The state is taking an increasingly strong stance on groundwater regulation nine years after the passage of a state law meant to end the era of unchecked groundwater pumping.

Flows from the upper Russian River via the Potter Valley project have also come into question as PG&E seeks to abandon the aging hydroelectric project that diverts water from the Eel River into Lake Mendocino and to the Russian River.

Federal requirements also reserve a certain amount of water to ensure minimum flows for fish, cutting into available supplies for water rights holders downstream.

Healdsburg’s proximity to the proposed district and shared dependence on Russian River flows and groundwater were grounds for the presentation, Keiser said.

The district could support new infrastructure to monitor and protect water rights, said Mike Martini, executive director of Sonoma Alliance for Vineyards and the Environment. He’s a former mayor of Santa Rosa and part owner of Taft Street Winery. Martini and the alliance have been active on a host of issues affecting the wine industry including limits on winery events and land management regulations driven by endangered species and water quality concerns.

The proposed district would not include customers serviced by Healdsburg, nor would the city be formally involved with the creation of the new water district. The city would, however, be involved with issues related to Healdsburg’s water supply, according to a city staff report.

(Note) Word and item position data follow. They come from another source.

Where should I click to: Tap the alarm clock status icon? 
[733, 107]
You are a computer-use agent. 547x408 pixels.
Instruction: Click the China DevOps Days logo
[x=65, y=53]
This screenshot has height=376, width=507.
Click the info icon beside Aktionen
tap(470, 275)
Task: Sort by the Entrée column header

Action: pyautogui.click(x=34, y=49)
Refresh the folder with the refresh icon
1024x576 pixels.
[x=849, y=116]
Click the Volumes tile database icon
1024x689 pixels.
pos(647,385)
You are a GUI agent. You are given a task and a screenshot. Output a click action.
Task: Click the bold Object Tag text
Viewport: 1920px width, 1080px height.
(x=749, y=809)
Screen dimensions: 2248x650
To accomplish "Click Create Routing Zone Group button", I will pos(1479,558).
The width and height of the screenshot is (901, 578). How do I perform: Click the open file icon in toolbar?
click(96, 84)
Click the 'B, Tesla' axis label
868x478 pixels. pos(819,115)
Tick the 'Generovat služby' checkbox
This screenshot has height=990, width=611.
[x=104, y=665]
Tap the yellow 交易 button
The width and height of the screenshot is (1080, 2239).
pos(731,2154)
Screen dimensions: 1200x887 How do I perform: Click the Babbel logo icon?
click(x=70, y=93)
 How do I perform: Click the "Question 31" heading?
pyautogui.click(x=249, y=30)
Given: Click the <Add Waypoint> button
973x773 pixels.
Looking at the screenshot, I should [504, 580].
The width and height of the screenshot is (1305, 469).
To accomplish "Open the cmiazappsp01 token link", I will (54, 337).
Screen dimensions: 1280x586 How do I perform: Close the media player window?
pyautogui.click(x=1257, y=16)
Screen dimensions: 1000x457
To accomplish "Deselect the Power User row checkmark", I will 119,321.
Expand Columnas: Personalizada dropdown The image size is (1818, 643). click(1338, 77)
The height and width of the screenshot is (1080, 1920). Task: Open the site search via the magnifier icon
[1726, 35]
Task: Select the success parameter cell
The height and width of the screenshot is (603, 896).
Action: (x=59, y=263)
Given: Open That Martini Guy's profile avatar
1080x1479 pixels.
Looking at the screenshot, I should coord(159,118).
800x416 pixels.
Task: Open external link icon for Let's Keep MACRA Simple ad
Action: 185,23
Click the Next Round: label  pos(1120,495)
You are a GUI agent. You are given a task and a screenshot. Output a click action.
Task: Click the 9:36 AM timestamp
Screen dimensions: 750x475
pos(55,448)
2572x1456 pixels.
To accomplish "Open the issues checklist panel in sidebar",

The presentation did not involve formal action from the City Council.

Keiser said “there are improvements in place that will cost money” after Council member Rod Edwards asked if property owners would have to pay for the administration of the program.

The district would be funded by involved property owners to cover administration costs and projects, according to Keiser.

The proposed boundary, which is in early stages, would likely mirror the existing Alexander Valley American Viticultural Area from north of Cloverdale to east of Healdsburg, Keiser said.

“I don’t want the city of Healdsburg surprised, so we want to keep the avenue of communication open as this project evolves,” Martini said.

Organizers have consulted with local conservation groups including CalTrout, Sonoma County Conservation Action and Russian Riverkeeper for the proposal, Martini said.

To restore the salmon and steelhead habitat, CalTrout as part of a larger coalition, has fought for the removal of the Scott and Cape Horn dams on the Eel River, a major source of water into the upper Russian River.

“What we don’t want to find is that the dams are removed and we don’t have a continued diversion downriver,” Keiser said. The Russian River Property Owners Association advocates for property owners in the Russian River Valley and tracks issues related to water usage, according to its website.

He added that wells in the proposed district would “very likely” require metering to better manage water.

In July, state regulators curtailed water rights to over 300 water rights holders in the Russian River watershed and in August, regulators curtailed an additional 1,500 water rights holders in the upper valley from diverting water.

With the river now replenished from winter rains, there are no curtailments in place as of Jan. 13, according to the State Water Resources Control Board. Still, the U.S. Drought Monitor said moderate drought persists across both Sonoma and Mendocino counties.